#### Input material
+---+

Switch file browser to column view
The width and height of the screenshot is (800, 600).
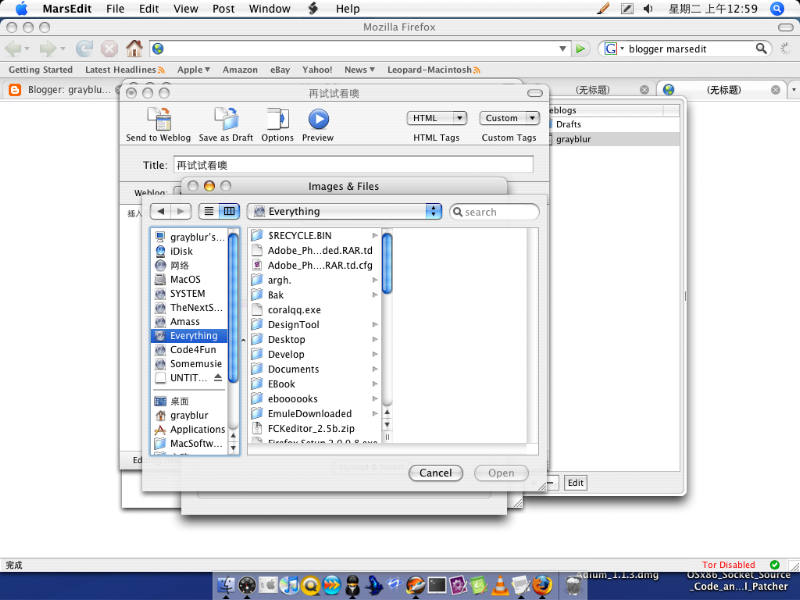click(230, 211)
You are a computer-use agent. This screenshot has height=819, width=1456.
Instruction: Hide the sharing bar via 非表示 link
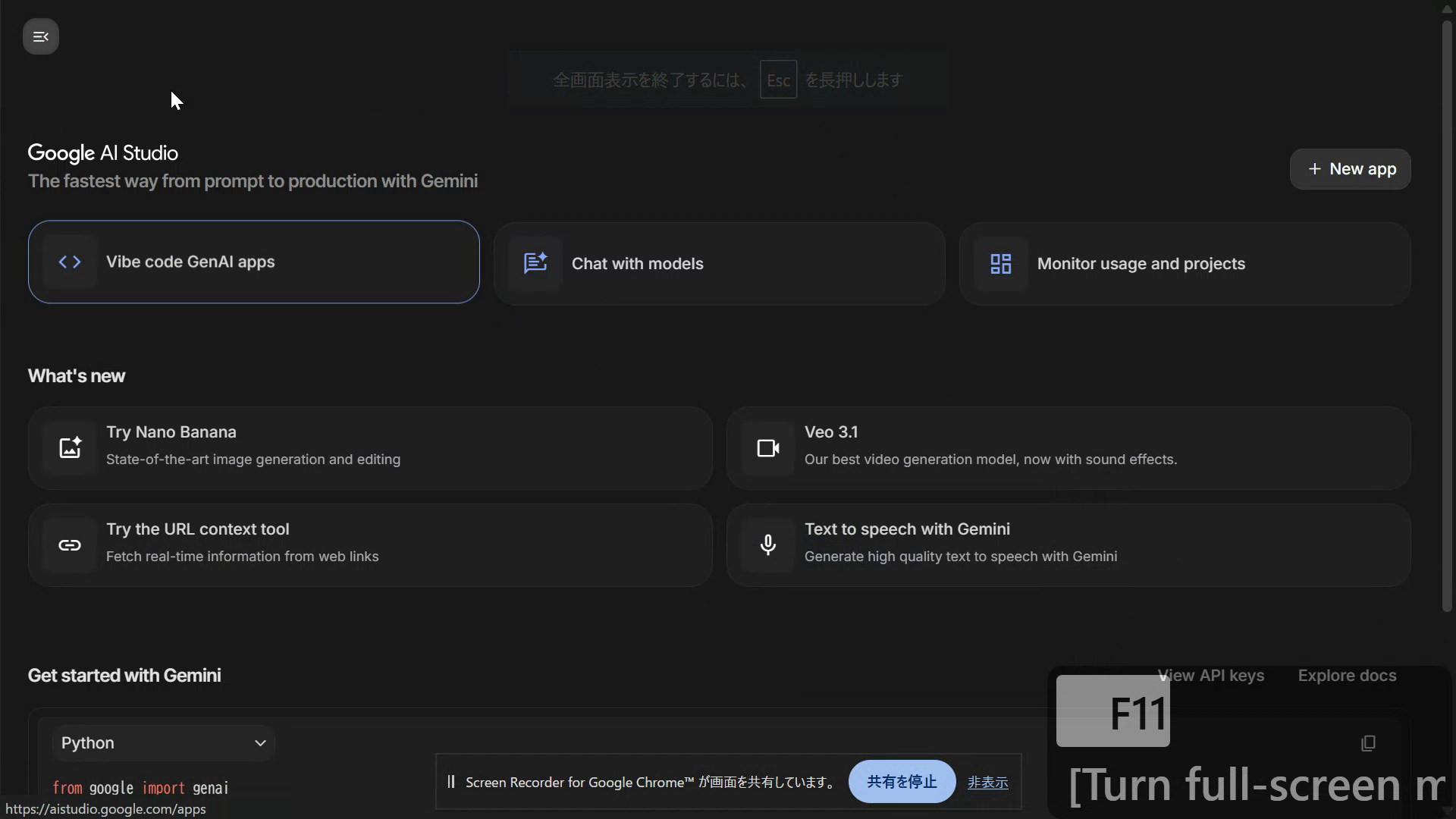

+---+

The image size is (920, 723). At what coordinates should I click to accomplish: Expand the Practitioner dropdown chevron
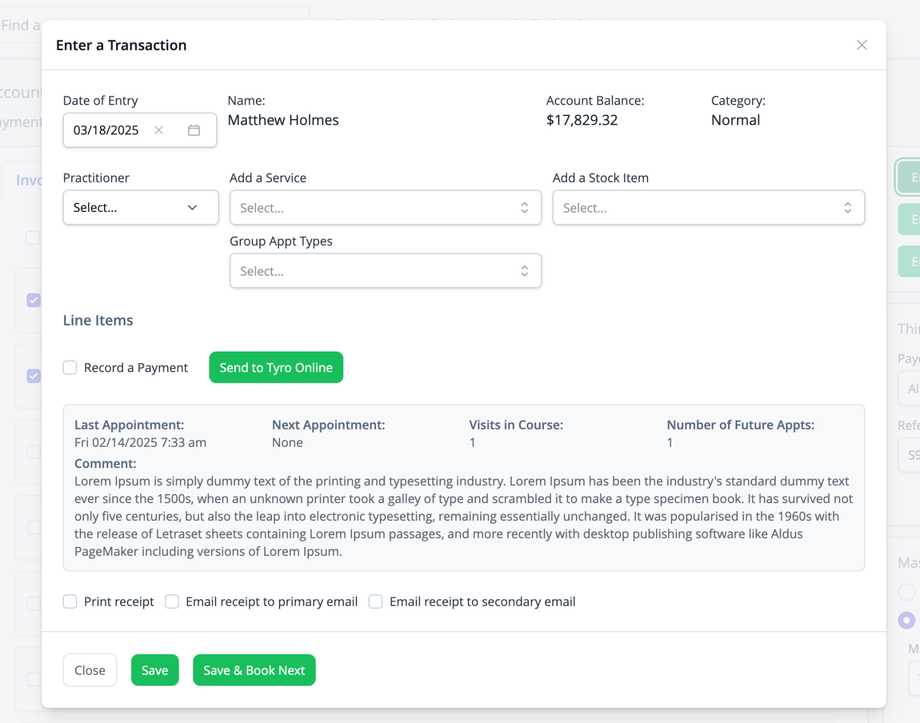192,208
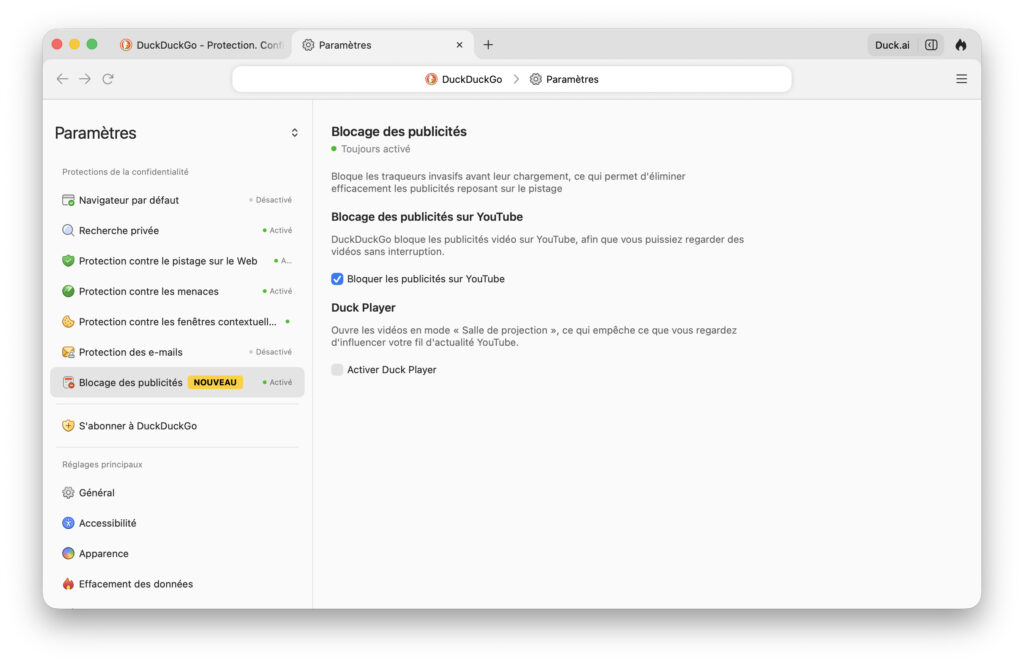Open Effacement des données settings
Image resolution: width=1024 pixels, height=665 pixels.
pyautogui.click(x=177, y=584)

+---+

#### Exercise description
Count the rows above that contain the string "height", and reply with only the number.

#### Answer to this task
3